The Winter Sea (Slains, #1)(120)
She held the cup and looked toward the windows, through whose glass panes she could see the battered French ship framed as though it were a painting done in honor of the victory of the battle that had stained this same sea red with blood just days before. The drink was bitter on her tongue.
She said, ‘I am surprised to find you on a new ship.’
‘Aye, the Edinburgh did not survive the strain of my last voyage. You’ll recall I had my doubts about its worthiness,’ he said, and smiled in the manner of a man who means to share a private joke.
She felt a surge of anger at that smile, and could not keep it in. ‘I do recall a great deal, Captain. Tell me, do you think King James will yet make you an admiral when he comes?’ She flung the question at him, challenging, and pointed to the windows and the French ship. ‘Do you think that he will honor you for that?’
He did not answer her, which only flamed her temper more.
‘How could you? After all you told the countess and the earl, how could you do a thing like this? How could you so betray us?’
In a quiet tone he said, ‘It was my duty.’
‘Duty might demand you keep the English side, and even fire upon the French, but it does not excuse you everything. No other English ship but yours did take a prisoner, and that,’ she said, ‘I do not think was done because of duty.’
He was watching her with eyes she could not fathom. ‘No,’ he said at last. ‘That was not done from duty.’
Rising from his chair he exhaled hard and turned away and crossed to stand before the windows, looking out. He did not speak for some few minutes, then he said, ‘Were any man to ask me, I would tell him that I am more proud of what I did that day than I have been of any other thing I’ve done in all my life.’
There was a quality about his voice, a passion in his words, that made her anger start to fade. But still she did not understand.
Until he told her why.
A man in his position, he explained, had little chance to chart his own course in these times, but he had done what he could do. He’d kept the Edinburgh from being fit to sail and kept himself on land as long as he was able, in the hope the king would use that time to make good his return. The king had not, and in the end new orders came for Captain Gordon to assume a new command, and bring the Leopard north.
‘And even captains,’ he informed Sophia, ‘must obey their orders.’
On arrival at the entrance to the Firth, he’d found the French ships already engaged and under fire. He’d kept the Leopard back as best he could, and had managed with seemingly clumsy maneuvers to block some of his own side’s fire against the fleeing Proteus to let it get away.
‘But there was nothing to be done for them,’ he said, gazing across at the ravaged French ship. ‘No way to save the Salisbury. She was an English ship once, did you know? The French did capture her from us, in their turn, some while back. She’s seen her share of war. And when the French commander wheeled his squadron round and headed north, she had the rearguard.’
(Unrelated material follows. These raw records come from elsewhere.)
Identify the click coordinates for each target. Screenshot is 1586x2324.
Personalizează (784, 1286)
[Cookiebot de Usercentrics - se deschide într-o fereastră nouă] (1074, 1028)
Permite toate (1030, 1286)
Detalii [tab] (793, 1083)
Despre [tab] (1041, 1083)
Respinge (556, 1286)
She had done what she’d been asked to do, protecting the retreating squadron so the king might make good his escape, but she had done it at a sore cost to herself and her brave crew. They had not stood a chance.
The English ships had caught her up, and though two other French ships had turned back to try to help her, it had been no use. The battle had raged fiercely all that afternoon and evening till the other French ships too had finally slipped away and left the struggling Salisbury alone, to face her enemies as night fell.
In the darkness of the early morning she had struck her colors and the sight of that surrender had ignited something deep in Gordon that he couldn’t quite explain, not even now. And it had stirred him into action.
‘It occurred to me that while I could not rescue her, I might yet do some service to the men she carried. Better they should fall into my hands,’ he said, ‘than into those of men who had no sympathy for Jacobites.’
He’d roused his few most trusted crewmen and ordered them to get a boat at once into the water, with him in it, and they’d rowed like fury through the drifting smoke and charred debris, and beating out the other English ships nearby he’d climbed on board the Salisbury and claimed her as his prize.
The captain of the French ship had been gallant in defeat. An able-looking man, he had managed to conduct himself, in spite of his great weariness and bloodied clothes, with consummate politeness. ‘It is kind of you to think of it,’ he’d said when Gordon, having given proof that their allegiance was the same, had offered aid. ‘There are some letters I would wish to send to France, to Paris, if that somehow could be managed.’
‘I will see it done.’
‘And one more thing. I have on board this ship a noble passenger, Lord Griffin…’
‘Griffin! Is he yet alive?’
‘He was but slightly wounded yesterday, and rests now with our surgeon, but I fear what may befall him when the English take him prisoner.’
The English, Gordon had agreed, would not be pleased to find the aged lord, who long ago had served the old King James and who had since been living at the court of Saint-Germain. ‘What the devil were they thinking of ? Why did they send Lord Griffin, at his age?’
‘He sent himself,’ had been the answer, with a Gallic shrug. ‘He was not told about the young king’s plans, and did not learn of them until we were about to put to sea, and then was so determined to be part of the adventure that he bought a horse and rode at once to Dunkirk, and secured himself a place on board my ship. He is a…how is it you say? A character. I would not like to see him come to harm.’